Stored data:
════

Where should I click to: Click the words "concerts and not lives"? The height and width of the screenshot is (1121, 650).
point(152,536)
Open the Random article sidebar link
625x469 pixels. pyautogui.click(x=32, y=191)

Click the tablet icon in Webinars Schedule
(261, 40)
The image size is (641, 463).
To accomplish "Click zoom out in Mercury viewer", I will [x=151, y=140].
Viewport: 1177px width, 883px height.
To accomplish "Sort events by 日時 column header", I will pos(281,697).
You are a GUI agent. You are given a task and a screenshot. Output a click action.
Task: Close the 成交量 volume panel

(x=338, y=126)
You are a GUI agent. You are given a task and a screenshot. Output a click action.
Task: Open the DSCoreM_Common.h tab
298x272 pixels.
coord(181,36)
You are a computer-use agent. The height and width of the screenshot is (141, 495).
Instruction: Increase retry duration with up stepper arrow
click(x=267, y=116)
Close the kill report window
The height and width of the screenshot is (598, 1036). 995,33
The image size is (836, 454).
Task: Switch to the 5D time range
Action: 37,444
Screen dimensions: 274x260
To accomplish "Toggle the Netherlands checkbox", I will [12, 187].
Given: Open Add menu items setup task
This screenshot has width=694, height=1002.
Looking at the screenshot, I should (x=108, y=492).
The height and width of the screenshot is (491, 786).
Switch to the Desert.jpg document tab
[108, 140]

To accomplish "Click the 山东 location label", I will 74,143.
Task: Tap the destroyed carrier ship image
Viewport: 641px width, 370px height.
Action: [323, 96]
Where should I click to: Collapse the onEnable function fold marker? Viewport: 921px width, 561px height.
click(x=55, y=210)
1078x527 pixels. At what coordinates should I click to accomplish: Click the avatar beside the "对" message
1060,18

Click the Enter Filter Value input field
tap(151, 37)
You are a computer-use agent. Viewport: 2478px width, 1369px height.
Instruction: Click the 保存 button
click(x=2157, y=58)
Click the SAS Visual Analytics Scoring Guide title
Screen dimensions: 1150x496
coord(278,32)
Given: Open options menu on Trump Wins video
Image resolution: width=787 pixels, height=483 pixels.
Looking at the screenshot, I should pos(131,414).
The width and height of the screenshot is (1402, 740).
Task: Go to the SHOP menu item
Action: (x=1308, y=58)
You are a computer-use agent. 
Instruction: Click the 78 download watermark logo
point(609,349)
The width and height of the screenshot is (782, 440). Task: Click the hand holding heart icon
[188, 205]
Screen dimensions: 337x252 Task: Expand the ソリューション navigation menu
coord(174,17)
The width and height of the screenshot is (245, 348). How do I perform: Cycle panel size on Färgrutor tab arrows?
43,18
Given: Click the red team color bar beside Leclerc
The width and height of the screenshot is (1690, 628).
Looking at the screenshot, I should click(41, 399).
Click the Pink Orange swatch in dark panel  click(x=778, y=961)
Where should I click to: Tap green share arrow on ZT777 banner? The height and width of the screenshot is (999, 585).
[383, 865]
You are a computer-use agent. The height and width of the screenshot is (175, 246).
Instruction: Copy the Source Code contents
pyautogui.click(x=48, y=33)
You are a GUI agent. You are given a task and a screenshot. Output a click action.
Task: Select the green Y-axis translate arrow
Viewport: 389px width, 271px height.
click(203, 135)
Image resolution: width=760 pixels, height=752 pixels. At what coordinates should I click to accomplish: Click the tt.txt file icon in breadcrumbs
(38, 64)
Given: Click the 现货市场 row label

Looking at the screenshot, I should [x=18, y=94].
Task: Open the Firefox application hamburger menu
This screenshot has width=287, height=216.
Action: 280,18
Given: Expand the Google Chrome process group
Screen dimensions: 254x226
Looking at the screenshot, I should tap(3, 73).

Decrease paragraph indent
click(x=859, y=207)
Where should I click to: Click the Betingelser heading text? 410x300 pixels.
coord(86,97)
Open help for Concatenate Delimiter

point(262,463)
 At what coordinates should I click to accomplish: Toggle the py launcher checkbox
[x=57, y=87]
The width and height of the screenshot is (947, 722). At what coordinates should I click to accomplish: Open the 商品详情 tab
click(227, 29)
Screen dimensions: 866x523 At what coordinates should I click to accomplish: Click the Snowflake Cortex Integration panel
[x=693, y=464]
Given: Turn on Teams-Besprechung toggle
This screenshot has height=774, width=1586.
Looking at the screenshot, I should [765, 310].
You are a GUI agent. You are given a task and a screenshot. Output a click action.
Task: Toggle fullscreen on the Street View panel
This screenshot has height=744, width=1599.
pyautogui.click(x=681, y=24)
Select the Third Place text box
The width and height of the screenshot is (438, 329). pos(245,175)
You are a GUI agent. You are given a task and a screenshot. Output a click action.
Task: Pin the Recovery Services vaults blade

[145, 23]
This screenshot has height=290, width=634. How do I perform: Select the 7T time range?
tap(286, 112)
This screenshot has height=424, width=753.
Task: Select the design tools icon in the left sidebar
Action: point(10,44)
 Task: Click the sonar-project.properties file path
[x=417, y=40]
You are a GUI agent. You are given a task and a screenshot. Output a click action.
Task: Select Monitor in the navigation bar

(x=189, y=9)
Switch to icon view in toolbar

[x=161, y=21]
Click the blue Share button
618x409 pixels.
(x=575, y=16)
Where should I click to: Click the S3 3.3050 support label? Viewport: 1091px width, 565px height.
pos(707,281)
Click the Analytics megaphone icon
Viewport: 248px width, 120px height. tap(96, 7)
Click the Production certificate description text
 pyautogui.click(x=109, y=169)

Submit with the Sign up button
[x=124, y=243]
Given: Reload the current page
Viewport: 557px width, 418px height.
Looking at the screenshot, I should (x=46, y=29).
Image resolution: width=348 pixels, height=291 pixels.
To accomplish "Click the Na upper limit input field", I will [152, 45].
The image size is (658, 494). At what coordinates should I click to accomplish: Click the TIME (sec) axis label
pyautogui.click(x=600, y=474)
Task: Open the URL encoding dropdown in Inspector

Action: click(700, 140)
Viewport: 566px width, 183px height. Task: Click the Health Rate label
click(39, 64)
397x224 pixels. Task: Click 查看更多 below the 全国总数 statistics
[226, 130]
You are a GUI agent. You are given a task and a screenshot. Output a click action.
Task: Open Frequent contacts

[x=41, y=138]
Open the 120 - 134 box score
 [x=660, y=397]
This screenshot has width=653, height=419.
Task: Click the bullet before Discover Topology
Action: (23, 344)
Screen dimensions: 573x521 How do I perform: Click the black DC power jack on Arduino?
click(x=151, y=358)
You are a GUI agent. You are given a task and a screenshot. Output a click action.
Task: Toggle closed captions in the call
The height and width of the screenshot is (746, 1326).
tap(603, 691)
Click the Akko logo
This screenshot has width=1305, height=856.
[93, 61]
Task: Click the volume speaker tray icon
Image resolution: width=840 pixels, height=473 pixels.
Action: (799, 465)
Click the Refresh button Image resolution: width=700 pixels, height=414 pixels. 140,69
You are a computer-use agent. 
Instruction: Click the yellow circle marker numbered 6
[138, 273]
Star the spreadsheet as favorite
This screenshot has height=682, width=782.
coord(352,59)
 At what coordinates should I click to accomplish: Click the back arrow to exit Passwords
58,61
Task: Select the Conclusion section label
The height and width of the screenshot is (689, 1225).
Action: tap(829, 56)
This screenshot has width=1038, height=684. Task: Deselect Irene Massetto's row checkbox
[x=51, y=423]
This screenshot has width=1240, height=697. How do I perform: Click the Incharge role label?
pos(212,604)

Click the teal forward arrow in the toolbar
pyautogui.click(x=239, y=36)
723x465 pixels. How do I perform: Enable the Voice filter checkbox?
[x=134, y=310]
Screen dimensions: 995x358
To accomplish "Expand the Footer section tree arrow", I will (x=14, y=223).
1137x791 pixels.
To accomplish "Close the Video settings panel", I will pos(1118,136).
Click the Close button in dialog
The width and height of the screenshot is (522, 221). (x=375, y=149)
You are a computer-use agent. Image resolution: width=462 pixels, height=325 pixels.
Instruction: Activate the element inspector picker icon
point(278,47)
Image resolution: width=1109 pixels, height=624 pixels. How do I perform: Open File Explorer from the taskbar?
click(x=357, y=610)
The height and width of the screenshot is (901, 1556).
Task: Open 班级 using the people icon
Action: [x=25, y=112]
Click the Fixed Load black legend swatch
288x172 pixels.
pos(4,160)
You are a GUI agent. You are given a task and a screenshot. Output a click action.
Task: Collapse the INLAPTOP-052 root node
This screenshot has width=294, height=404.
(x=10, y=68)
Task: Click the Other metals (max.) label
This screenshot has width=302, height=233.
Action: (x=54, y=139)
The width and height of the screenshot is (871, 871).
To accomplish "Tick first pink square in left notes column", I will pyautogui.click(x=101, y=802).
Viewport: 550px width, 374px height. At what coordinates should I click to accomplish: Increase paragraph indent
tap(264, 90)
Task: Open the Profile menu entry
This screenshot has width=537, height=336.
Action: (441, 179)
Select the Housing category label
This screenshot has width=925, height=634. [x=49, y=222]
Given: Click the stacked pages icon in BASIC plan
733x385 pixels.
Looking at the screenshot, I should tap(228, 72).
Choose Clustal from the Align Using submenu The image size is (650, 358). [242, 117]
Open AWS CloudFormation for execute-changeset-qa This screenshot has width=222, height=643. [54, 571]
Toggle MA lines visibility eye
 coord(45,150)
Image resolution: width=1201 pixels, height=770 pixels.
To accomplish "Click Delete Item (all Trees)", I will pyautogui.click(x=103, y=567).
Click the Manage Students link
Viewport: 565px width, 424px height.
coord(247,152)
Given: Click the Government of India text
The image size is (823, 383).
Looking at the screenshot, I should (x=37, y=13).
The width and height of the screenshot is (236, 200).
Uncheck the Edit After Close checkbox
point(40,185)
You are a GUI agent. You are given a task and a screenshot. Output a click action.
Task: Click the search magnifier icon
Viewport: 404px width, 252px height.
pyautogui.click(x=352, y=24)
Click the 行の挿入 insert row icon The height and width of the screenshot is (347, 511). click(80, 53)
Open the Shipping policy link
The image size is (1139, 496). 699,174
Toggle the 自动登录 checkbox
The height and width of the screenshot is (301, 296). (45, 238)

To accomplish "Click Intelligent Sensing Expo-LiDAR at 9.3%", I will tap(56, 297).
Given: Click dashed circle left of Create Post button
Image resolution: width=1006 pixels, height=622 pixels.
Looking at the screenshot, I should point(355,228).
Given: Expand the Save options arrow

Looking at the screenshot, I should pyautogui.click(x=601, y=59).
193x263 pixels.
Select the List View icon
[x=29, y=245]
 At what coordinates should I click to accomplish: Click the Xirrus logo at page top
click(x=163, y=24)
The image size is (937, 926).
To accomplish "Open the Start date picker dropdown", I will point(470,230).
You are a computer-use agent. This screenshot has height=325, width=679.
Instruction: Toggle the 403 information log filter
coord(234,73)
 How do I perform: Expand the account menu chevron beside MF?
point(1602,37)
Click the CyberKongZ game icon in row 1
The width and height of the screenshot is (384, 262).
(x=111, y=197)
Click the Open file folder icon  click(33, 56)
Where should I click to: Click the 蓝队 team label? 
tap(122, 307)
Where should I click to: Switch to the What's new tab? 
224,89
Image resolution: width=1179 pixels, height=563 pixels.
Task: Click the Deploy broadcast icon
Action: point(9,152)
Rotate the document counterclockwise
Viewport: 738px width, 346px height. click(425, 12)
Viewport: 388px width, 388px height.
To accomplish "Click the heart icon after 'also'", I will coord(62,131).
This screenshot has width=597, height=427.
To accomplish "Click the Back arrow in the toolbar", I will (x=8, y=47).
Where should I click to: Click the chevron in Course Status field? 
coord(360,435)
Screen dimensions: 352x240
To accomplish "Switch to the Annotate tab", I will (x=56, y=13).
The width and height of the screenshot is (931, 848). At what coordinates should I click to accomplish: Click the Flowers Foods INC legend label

════

*Task instructions*: Your task is to retype, exactly and only, the lines from the one with "You are a computer-use agent. This" through the final line above.

*Completed task*:
You are a computer-use agent. This screenshot has height=325, width=679.
Instruction: Toggle the 403 information log filter
coord(234,73)
 How do I perform: Expand the account menu chevron beside MF?
point(1602,37)
Click the CyberKongZ game icon in row 1
The width and height of the screenshot is (384, 262).
(x=111, y=197)
Click the Open file folder icon  click(33, 56)
Where should I click to: Click the 蓝队 team label? 
tap(122, 307)
Where should I click to: Switch to the What's new tab? 
224,89
Image resolution: width=1179 pixels, height=563 pixels.
Task: Click the Deploy broadcast icon
Action: point(9,152)
Rotate the document counterclockwise
Viewport: 738px width, 346px height. click(425, 12)
Viewport: 388px width, 388px height.
To accomplish "Click the heart icon after 'also'", I will coord(62,131).
This screenshot has width=597, height=427.
To accomplish "Click the Back arrow in the toolbar", I will (x=8, y=47).
Where should I click to: Click the chevron in Course Status field? 
coord(360,435)
Screen dimensions: 352x240
To accomplish "Switch to the Annotate tab", I will (x=56, y=13).
The width and height of the screenshot is (931, 848). At what coordinates should I click to accomplish: Click the Flowers Foods INC legend label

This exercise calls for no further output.